Afrodisio Pitongo estaba yogando con mujer casada cuando llegó el marido. Apresuradamente salió por la ventana, y ahí se puso en el alféizar en situación precaria, pues se hallaba sin ropa y en el noveno piso. Lo vio el esposo y le preguntó: “¿Quién es usted?”. Acertó a responder el follador: “Soy un ángel”. “¿Ah sí? –contestó el otro, desafiante–. A ver, vuele”. “No puedo” –contestó Afrodisio. “¿Por qué?” –inquirió el marido. Explicó Pitongo: “Es que todavía soy pichoncito”.
Himenia Camafría, madura señorita soltera, vio en la calle a un joven y apuesto boy scout. “Dime –se dirigió a él–. ¿Ya hiciste tu buena obra del día?”. “Sí” –respondió el muchacho. Inquirió la señorita Himenia sonriendo insinuativamente: “¿Y de la noche?”.
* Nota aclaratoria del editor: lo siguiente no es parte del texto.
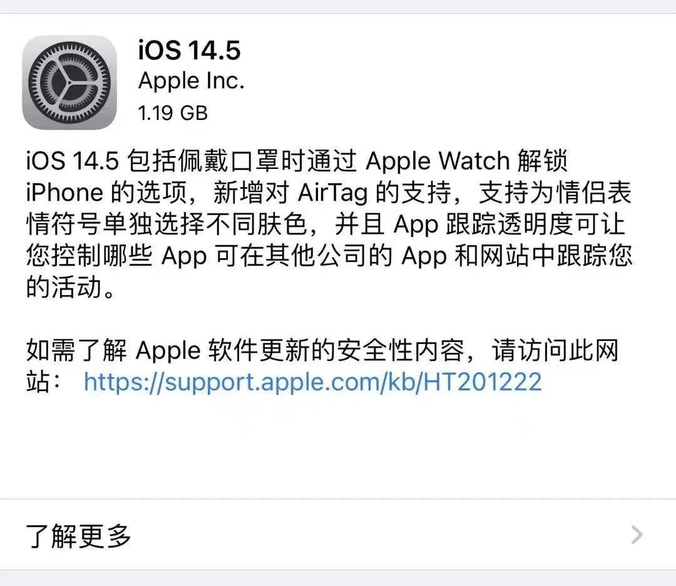Tap the gray strip at the top
Image resolution: width=676 pixels, height=586 pixels.
pos(338,6)
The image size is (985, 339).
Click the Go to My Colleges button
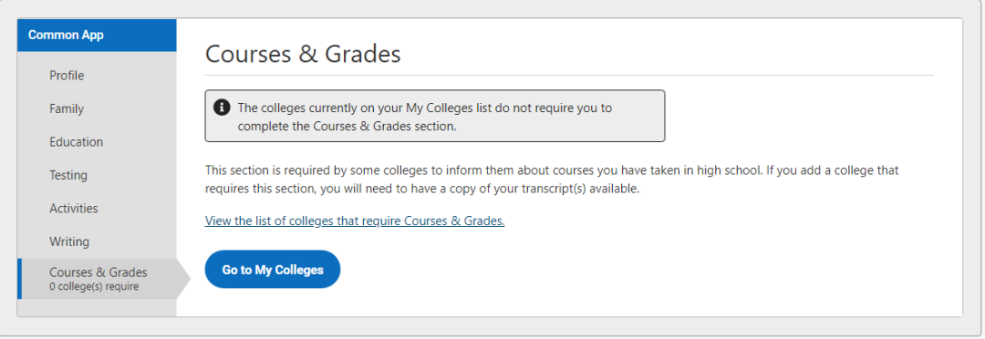(273, 270)
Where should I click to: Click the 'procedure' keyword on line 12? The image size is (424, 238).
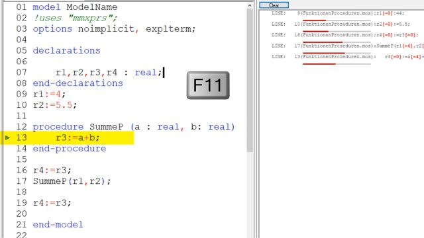[x=58, y=127]
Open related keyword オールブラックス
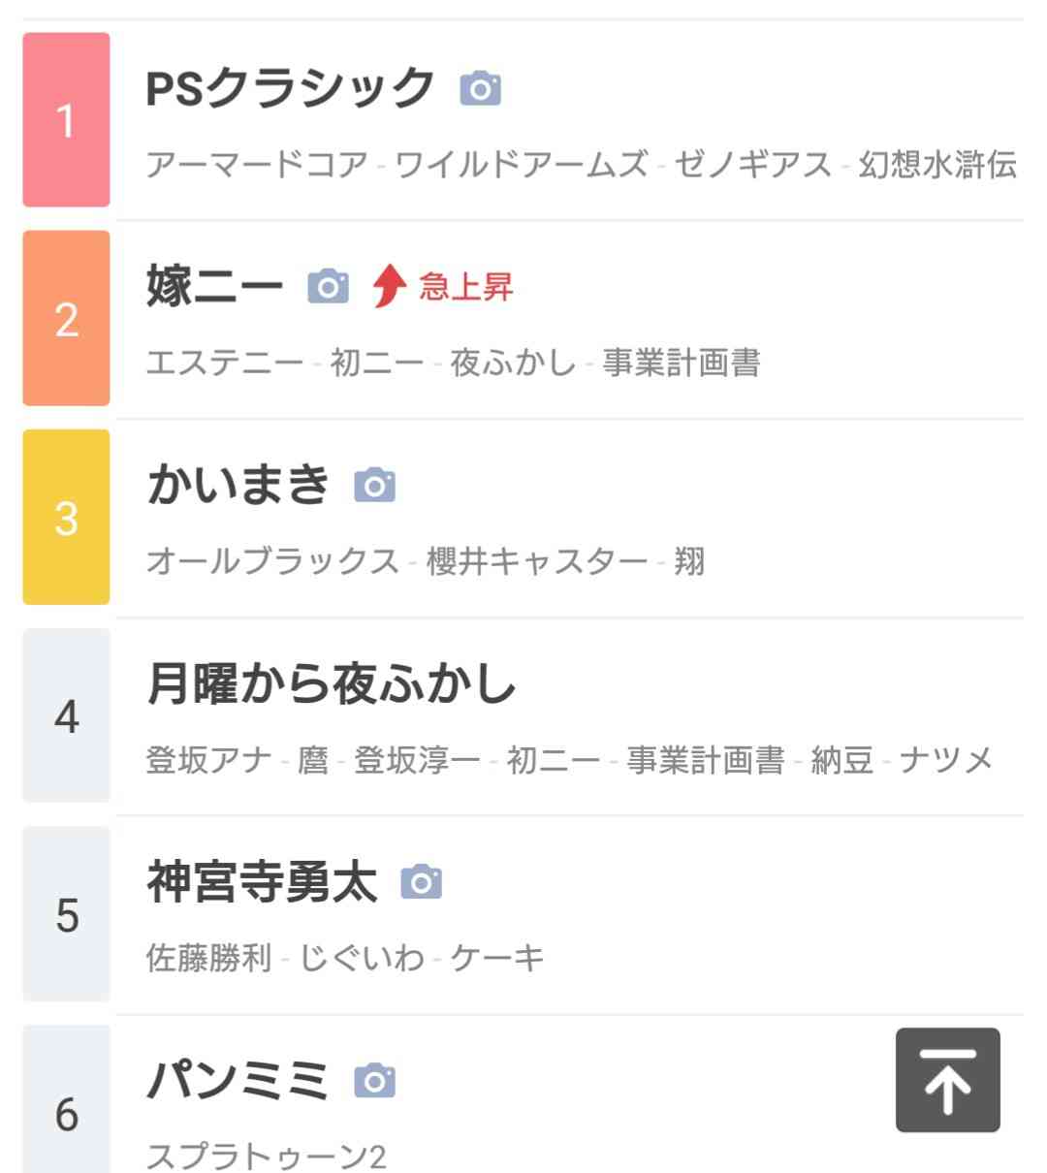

Babalucas se parecía un poco a aquel loquito que decía: “Loco loco, pero lo coloco”. Quiero decir que a veces se las arreglaba para tener buena suerte con las damas. Una noche consiguió que Dulcifina, muchacha de buenas prendas corporales, accediera a ir con él en su automóvil al apartado sitio conocido como El Ensalivadero. En el asiento trasero del coche empezaron las acciones. Respirando agitadamente le preguntó la chica a Babalucas: “¿Traes alguna protección?”. “Claro que sí –respondió él–. Siempre cargo mi pata de conejo”.
Ella: “Te he entregado mi virginidad. ¿Qué puedo esperar de ti?”. Él: “¿Un recibo?”.
El jefe de personal a la aspirante a secretaria: “¿Tiene usted referencias?”. La aspirante: “Tengo tres: 90-60-90”.
El señor: “Mi mujer se pone amorosa cuando brilla la luna”. El amigo: “Conmigo se pone así cuando brilla la lana”.
Don Martiriano, el sufrido consorte de doña Jodoncia, a la estupenda morenaza: “Señorita: me dicen que tiene usted fama de destruir matrimonios. ¿Podría hacerme el favor de destruir el mío?”.
La linda chica: “Me dijo mi jefe que si accedía a pasar un rato agradable con él me regalaría un reloj”. La amiga: “A verlo”.
El marido a su esposa, que lo sorprendió en trance erótico con una bella rubia en el domicilio conyugal: “Tú tienes tus ideas para decorar la casa, y yo tengo las mías”.
Doña Gorgolota a sus invitados, luego de que su esposo cayó muerto en la mesa de la comida: “Supongo que después de esto ninguno de ustedes querrá probar mi sopa de hongos”.
La hija: “Me salió un pretendiente riquísimo, pero es viejo, gordo y calvo”. La mamá: “Si es rico entonces es maduro, robusto y de frente despejada”.
El escultor de la Venus de Milo: “La hice así porque los brazos y las manos nunca me han salido bien”.
Capronio a la madre de su esposa: “Usted y yo tenemos algo en común, suegra. A los dos nos habría gustado que su hija se hubiera casado con otro hombre”.